Lee’s dark fairy tales have been collected in Red as Blood, or Tales From the Sister Grimmer—and have been included in Forests of the Night, Women as Demons, and Dreams of Dark and Light.
Not for the first time, a son knew himself to be older than his father.
Urlenn was thinking about this, their disparate maturities, as he rode down through the forests. It was May-Month, and the trees were drenched in fresh young green. If he had been coming from anywhere but a war, he might have felt instinctively alert, and anticipatory; happy, nearly. But killing others was not a favorite pastime. Also, the two slices he had got in return were still raw, probably inflamed. He was mostly disgusted.

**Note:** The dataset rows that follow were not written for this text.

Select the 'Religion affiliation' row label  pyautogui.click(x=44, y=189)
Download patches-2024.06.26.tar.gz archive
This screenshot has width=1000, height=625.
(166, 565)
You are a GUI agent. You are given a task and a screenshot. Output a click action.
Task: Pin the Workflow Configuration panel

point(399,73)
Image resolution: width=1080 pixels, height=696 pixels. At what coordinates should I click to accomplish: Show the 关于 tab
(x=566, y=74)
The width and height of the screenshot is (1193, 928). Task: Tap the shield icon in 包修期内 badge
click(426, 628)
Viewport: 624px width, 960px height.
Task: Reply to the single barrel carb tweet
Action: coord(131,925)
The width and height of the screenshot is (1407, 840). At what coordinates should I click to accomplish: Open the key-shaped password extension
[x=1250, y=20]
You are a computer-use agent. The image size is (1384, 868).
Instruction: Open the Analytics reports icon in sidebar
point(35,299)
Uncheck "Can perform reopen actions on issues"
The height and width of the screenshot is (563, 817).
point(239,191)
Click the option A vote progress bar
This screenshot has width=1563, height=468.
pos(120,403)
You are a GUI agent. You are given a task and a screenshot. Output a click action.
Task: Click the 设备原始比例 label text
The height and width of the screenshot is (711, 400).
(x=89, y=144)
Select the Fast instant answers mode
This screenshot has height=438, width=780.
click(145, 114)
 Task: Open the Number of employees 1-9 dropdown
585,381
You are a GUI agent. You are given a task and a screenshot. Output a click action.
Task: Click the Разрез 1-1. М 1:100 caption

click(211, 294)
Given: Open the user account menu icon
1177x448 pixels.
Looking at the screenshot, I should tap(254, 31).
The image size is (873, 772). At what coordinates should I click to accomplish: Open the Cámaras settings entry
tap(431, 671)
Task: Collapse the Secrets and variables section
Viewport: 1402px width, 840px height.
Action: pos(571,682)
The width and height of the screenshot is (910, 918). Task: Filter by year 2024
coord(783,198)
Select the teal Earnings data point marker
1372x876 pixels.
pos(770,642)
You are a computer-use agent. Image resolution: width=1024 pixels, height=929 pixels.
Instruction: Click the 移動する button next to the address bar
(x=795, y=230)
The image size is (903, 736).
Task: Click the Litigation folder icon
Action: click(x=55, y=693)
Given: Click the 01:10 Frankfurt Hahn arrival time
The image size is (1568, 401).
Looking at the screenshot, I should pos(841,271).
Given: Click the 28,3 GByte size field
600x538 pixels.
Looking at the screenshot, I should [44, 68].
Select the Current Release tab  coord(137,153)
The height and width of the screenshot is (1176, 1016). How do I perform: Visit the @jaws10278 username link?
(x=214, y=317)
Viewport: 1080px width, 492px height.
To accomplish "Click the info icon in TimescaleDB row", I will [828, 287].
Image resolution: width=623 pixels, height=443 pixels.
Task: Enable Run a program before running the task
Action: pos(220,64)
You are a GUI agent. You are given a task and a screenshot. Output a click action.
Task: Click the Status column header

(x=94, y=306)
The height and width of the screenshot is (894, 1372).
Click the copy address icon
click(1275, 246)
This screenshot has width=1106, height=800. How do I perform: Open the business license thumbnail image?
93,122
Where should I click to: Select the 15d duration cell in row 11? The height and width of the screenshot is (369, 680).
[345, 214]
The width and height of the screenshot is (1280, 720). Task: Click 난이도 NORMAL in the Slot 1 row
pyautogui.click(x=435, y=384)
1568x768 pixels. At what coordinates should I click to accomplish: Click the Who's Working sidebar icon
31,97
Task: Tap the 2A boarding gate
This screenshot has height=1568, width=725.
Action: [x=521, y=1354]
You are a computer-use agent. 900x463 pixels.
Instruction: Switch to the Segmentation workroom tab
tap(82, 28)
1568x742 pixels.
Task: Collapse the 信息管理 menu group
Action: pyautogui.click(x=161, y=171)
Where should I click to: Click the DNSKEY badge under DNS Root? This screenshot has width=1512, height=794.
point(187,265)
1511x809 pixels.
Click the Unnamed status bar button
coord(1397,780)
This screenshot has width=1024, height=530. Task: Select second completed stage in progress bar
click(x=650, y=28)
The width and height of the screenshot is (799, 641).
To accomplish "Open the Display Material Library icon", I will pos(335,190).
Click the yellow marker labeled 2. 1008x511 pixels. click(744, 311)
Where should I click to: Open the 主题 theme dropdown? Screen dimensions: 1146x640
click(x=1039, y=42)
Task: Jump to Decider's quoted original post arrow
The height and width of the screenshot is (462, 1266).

It was the prospect of going home. The castle, despite its luxuries, did not appeal. For there would be his father (a king), the two elder sons, and all the noble cronies. They would sit Urlenn up past midnight, less to hear of his exploits than to go over their own or their ancestors’: the capture of a fabulous city, a hundred men dispatched by ten, the wonderful prophecy of some ancient crone, even, once, a dragon. There may have been dragons centuries ago, Urlenn judiciously concluded, but if so, they were thin on the ground by now. One more horror, besides, was there in the castle. His betrothed, the inescapable Princess Madzia. The king had chosen Madzia for Urlenn not for her fine blood, but because her grandmother had been (so they said) a fairy. Madzia had thick black hair to her waist, and threw thick black tempers.